Do you have the guts to be a stubborn bureaucrat?

If you work for Uncle Sam you know what the B-word is, but Senior Correspondent Mike Causey says being called a stubborn bureaucrat can be a good thing.

What’s in a name? Or a label. Sometimes plenty…

You don’t call a Marine a soldier! Not that there’s anything wrong with that, but it makes a difference to them. Lots of people (including me) were soldiers, but soldiers are Army. Marines are, well, Marines. Semper Fi!

By the same token, you don’t  butter up your boss by saying that, for a girl, she’s really, smart, capable and steady. You just don’t.

You don’t say the Democrat Party. It’s the Democratic Party. Dropping the “ic” part is considered as much putdown as calling somebody from the Tea Party a Tea Bagger. Close-sounding, but not the same.

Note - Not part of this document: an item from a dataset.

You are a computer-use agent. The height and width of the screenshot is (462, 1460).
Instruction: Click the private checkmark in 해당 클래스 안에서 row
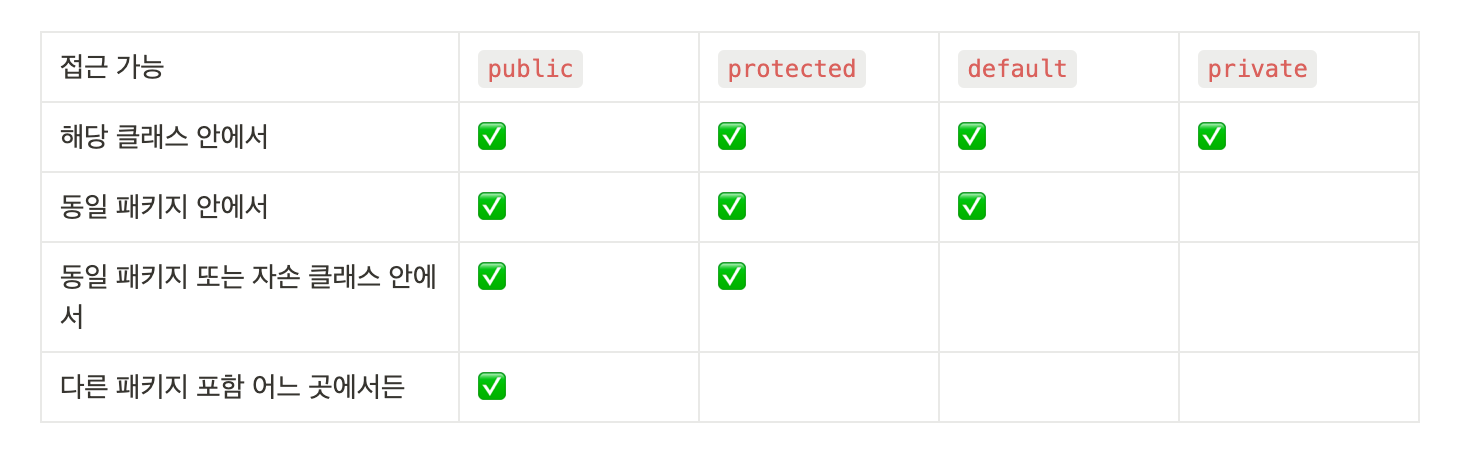(1212, 136)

Just not a good idea.

A Chevy is the nickname for a popular American car, like my 2007. But it’s pronounced “shevee.” Not like Chevy Chase, Maryland, or Chevy Chase the actor.

Government press officers don’t appreciate being called flacks, anymore than newspaper reporters (who often refer to flacks) like being called hacks.

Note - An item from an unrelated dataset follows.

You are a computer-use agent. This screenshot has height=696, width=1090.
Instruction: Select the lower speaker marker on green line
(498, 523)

There are some things, words and phrases that can offend, either by accident or design.

Take the word “bureaucrat”.

Please.

Most people know (or think they know) what a bureaucrat is. Or what they mean when they say it. But it is rarely a term of endearment or praise. Like maybe never …

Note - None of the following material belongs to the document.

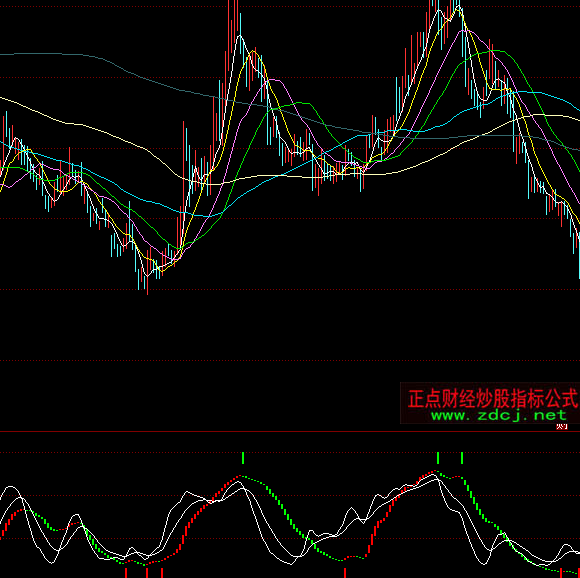Image resolution: width=580 pixels, height=578 pixels.
Task: Click the isolated red buy-signal marker at bottom center
Action: click(345, 573)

So when House Minority Leader Steny Hoyer (D-Md.) tells his colleagues to use the word bureaucrat (very carefully) they should listen. His Maryland congressional district is chock full of federal offices. And the people who work in them. Hoyer has a long history with feds. He’s been in the House leadership (in both minority and majority roles) almost forever. When President Bill Clinton tried to freeze, then hold down federal pay raises, Hoyer rounded up fellow Democrats to get bigger annual raises for feds. Former OPM Director John Berry — now U.S. Ambassador to Australia — worked for Hoyer for many years. He handled federal employee matters, and was instrumental in getting them bigger raises than the White House proposed. Bottom line: Feds don’t have any better, or well-placed, friend in politics.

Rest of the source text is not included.